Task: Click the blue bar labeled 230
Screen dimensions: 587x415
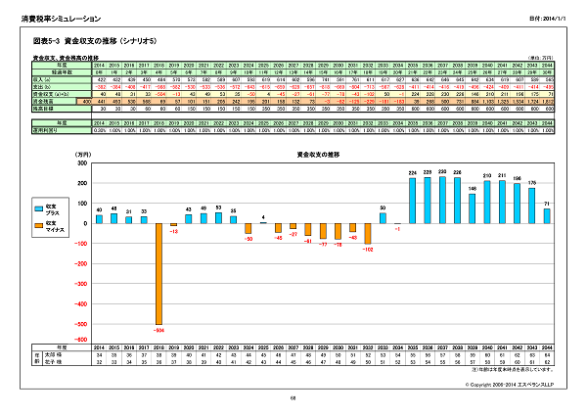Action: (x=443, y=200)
════════
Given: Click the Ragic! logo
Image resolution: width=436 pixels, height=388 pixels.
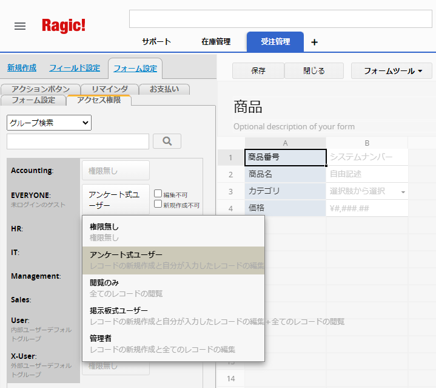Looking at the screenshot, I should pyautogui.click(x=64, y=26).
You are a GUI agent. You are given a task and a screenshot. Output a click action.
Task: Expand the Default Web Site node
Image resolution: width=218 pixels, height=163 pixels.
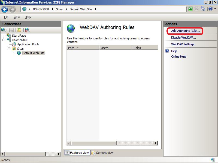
════════
> [WHAT THE EXERCISE ASKS]
Would you output only the span of the records above that opens with the line containing "Given: Click the Ragic! logo" and closes with the line containing "Image resolution: width=218", ends included and pictures dropped?

> [REPLY TO THE EXERCISE]
Given: Click the Ragic! logo
Image resolution: width=436 pixels, height=388 pixels.
Looking at the screenshot, I should pyautogui.click(x=64, y=26).
You are a GUI agent. You are given a task and a screenshot. Output a click action.
Task: Expand the Default Web Site node
Image resolution: width=218 pixels, height=163 pixels.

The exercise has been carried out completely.